In today’s online world, websites such as Amazon and eBay provide consumers with in-depth reviews, from their peers, on seller performance. This information can then be used by consumers to make an informed decision on whether or not to do business with a particular company or seller.
Working with its partner Referenceline, BCAS developed an innovative online customer satisfaction programme that became the AirSAFE register. The programme asks all customers the same set of questions, meaning results can be benchmarked. This gives customers the confidence that they are dealing with capable and competent companies and, more importantly, with companies that have been recommended by other customers.
By typing their postcode into the search box on the AirSAFE website, customers can check the ratings and reviews of all active BCAS members in their area.
In addition to helping consumers make an informed decision on which compressed air supplier to use, feedback also allows BCAS to view the performance of its members and will help to further improve the types and levels of service that the society offers.
Promoting best practice
BCAS has a crucial role to play in promoting best practice, helping member companies become more competitive and formulating effective policy and delivery to the benefit of their clients. Productive engagement between trade associations such as BCAS and government is very important for the policy making process.
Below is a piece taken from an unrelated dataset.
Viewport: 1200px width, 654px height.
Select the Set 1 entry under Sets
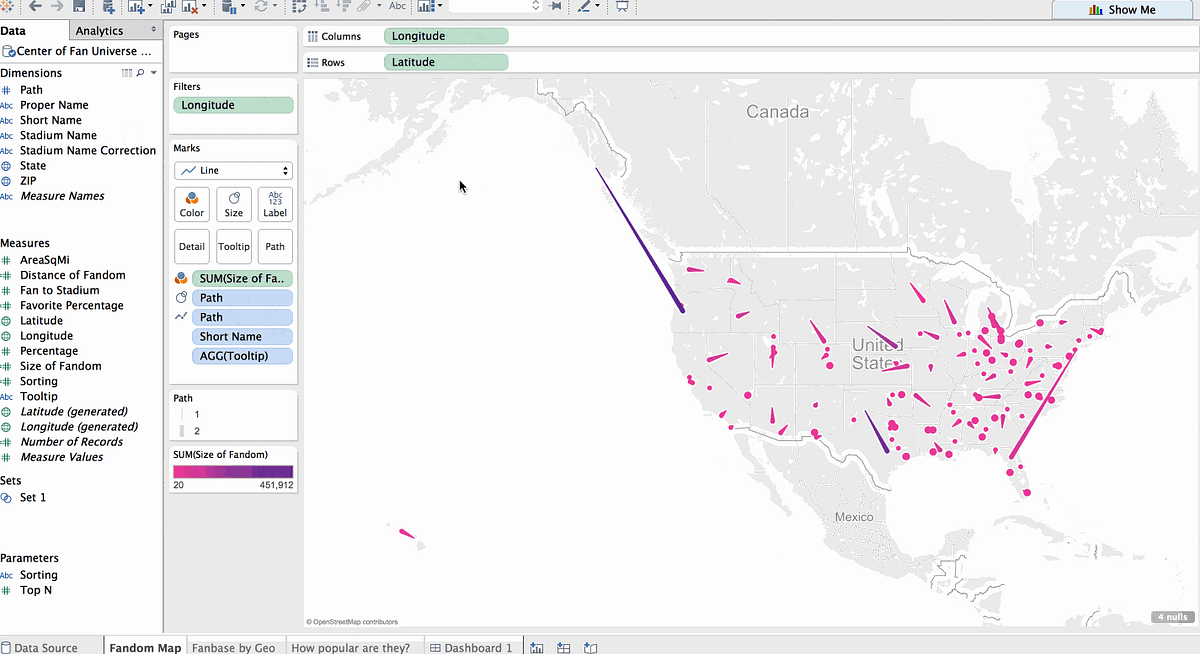31,497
The society acts as a co-ordinated voice of business when talking to government, and offers great value in terms of quickly communicating updates on government policy to its members.
BCAS’s representations to the government on policy matters are backed up with the best available evidence gathered from members. This helps with assessments of the costs and benefits of policy proposals – as our membership numbers increase, so does our authority.
The society represents private businesses. It is those businesses that are going to create the profits and employment that will restore the UK economy to growth and assist in the reduction of the public sector deficit.
Sitting at the heart of the compressed air industry, BCAS can offer a wide range of information and services via a number of communication methods. This can include collation of sensitive information to provide an industry-wide statistical report service, or the management of a consumer code of conduct.
The society provides many products and services, including conferences, networking, training and educational materials, technical advice, and publications to name but a few. It also facilitates the opportunity for members to network with their peers at the spring and autumn conferences and at exhibitions such as Maintec and AirTech.
BCAS is in a position to offer specialist advice, particularly of a technical nature, which is not readily available to small and medium sized organisations.
Specific projects, which benefit members or the industry as a whole, are often undertaken by the society. The current review of the food grade compressed air code of practice is a good example of this. BCAS members have an excellent opportunity to become involved first hand and influence the outcome of these projects should they choose to.
The society is a leader in sector thinking, standard setting, building proactive policies and developing a long term strategic plan which incorporates practical solutions and greater transparency. It is willing to work with others with an interest to minimise areas of difference and maximise areas of common ground. This also helps to provide a consolidated industry view and develop skills.